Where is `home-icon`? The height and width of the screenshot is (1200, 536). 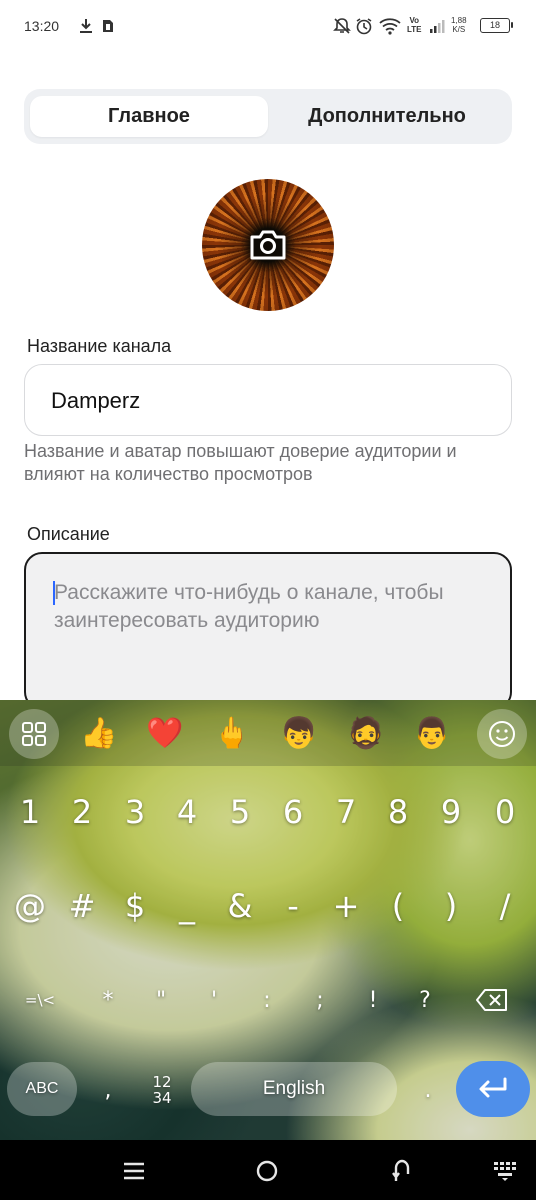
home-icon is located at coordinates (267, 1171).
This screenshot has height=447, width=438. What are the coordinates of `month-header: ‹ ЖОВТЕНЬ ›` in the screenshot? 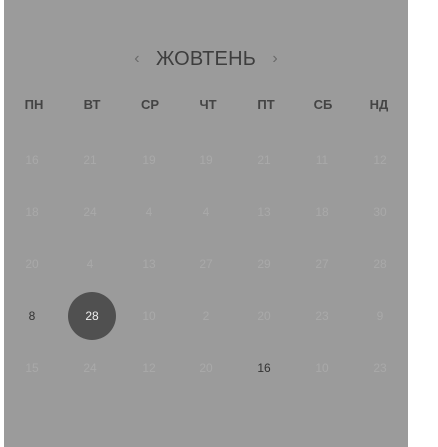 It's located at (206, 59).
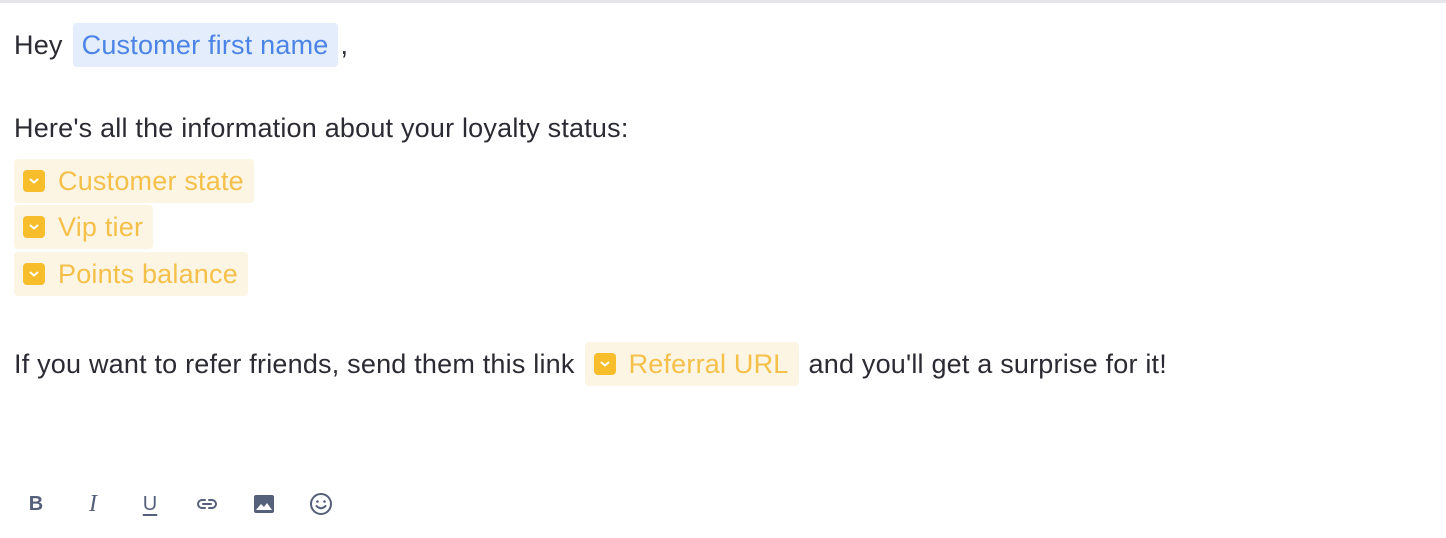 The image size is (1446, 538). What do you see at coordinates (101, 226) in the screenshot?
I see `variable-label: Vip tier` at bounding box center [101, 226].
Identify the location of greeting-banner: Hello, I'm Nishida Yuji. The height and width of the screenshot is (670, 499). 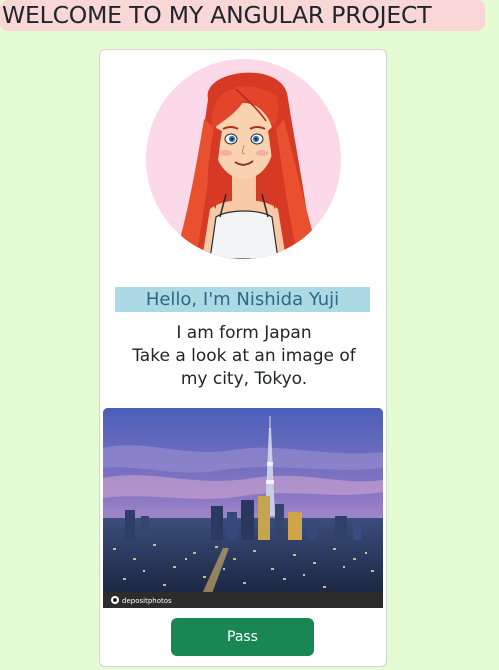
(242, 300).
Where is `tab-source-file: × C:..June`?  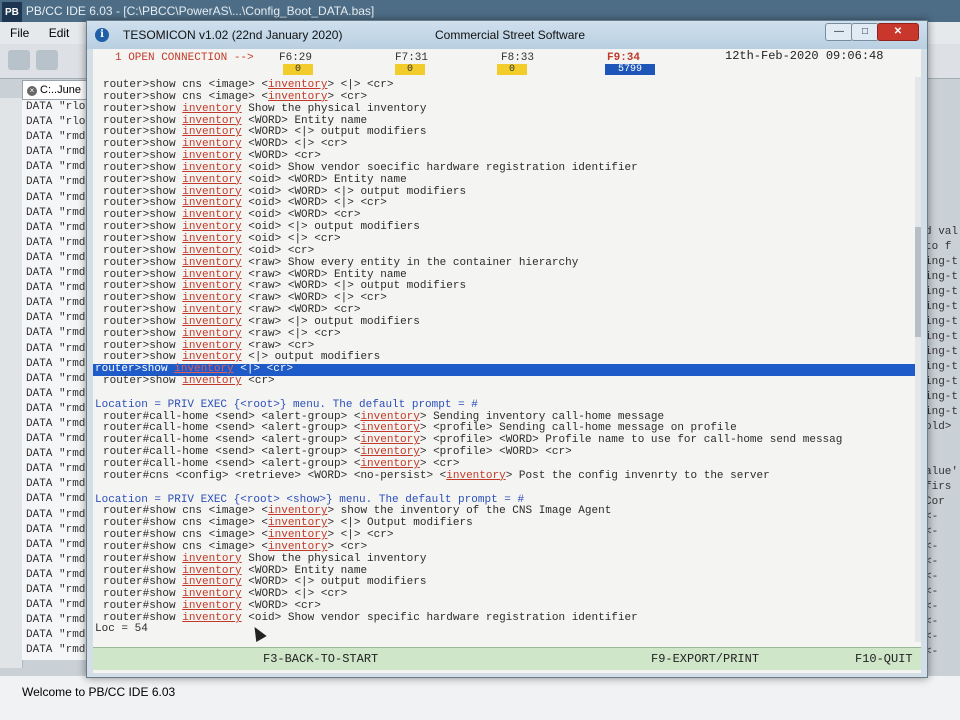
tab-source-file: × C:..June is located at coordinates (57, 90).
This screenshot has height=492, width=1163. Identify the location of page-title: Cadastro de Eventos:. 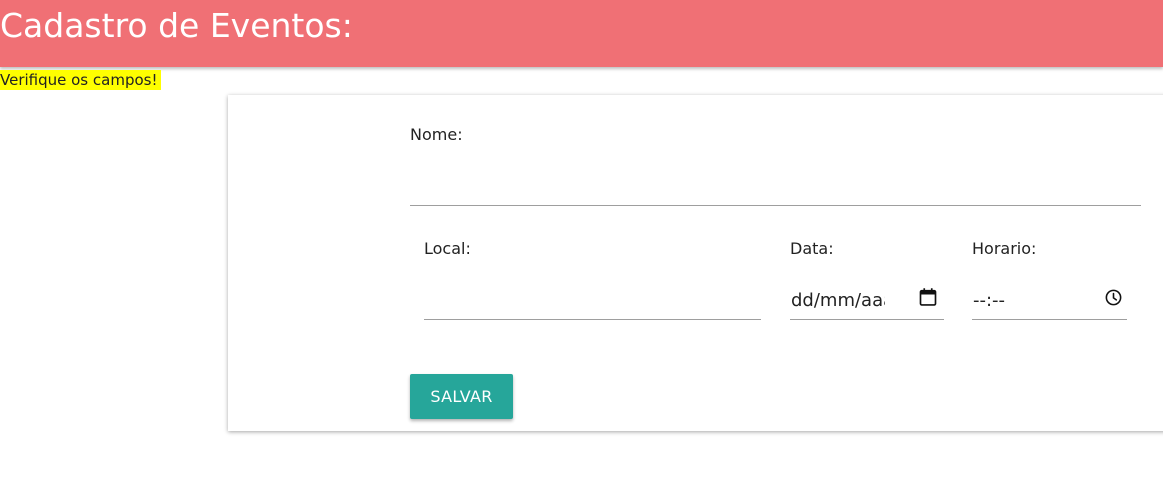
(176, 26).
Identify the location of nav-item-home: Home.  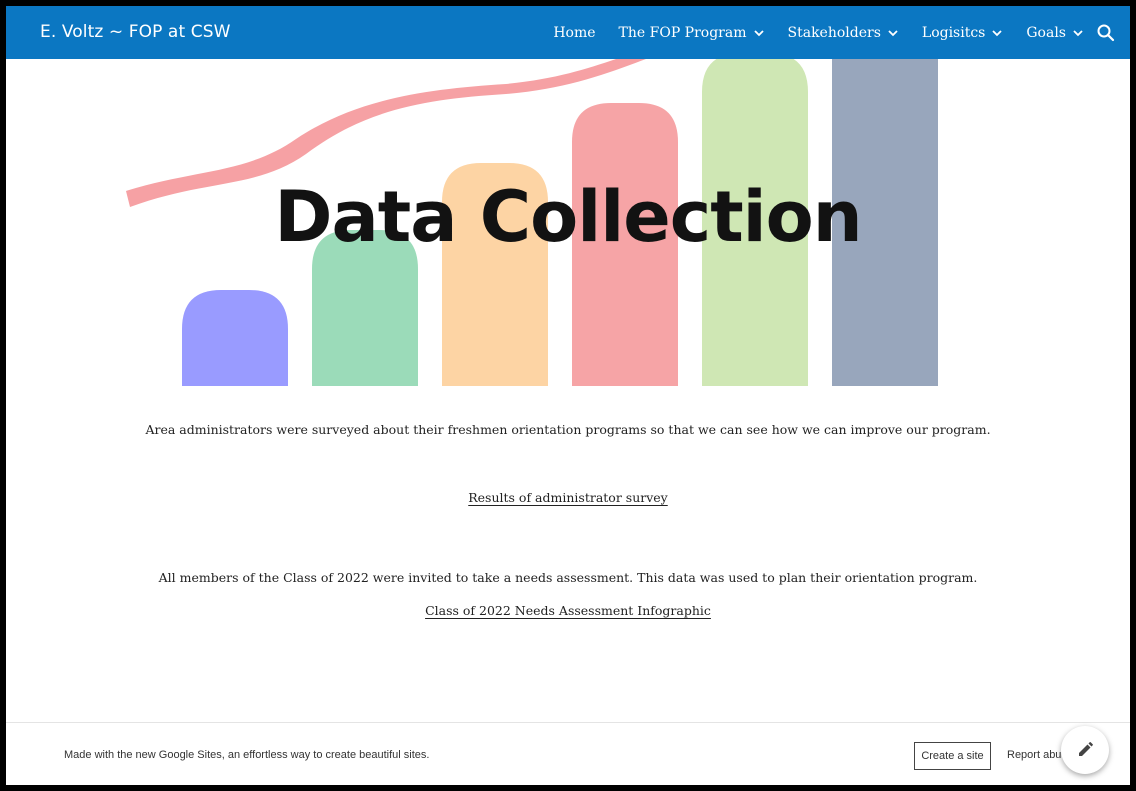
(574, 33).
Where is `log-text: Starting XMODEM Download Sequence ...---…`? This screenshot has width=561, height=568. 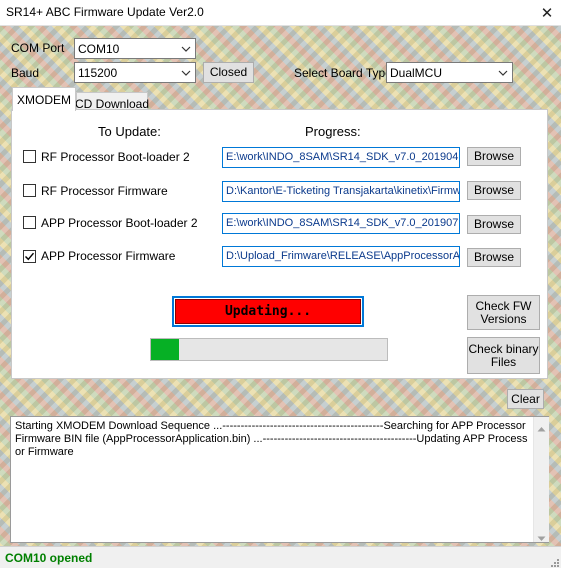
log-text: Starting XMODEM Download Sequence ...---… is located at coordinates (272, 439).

WORK TASK: Repeat the records from their first line up to and including the line with "home-icon is located", putting "screen capture" in place of "screenshot" and leaving everything else the same. Leave the pictures out.

COMPLETED EXERCISE:
Where is `home-icon`? The height and width of the screen capture is (1200, 536). 
home-icon is located at coordinates (267, 1171).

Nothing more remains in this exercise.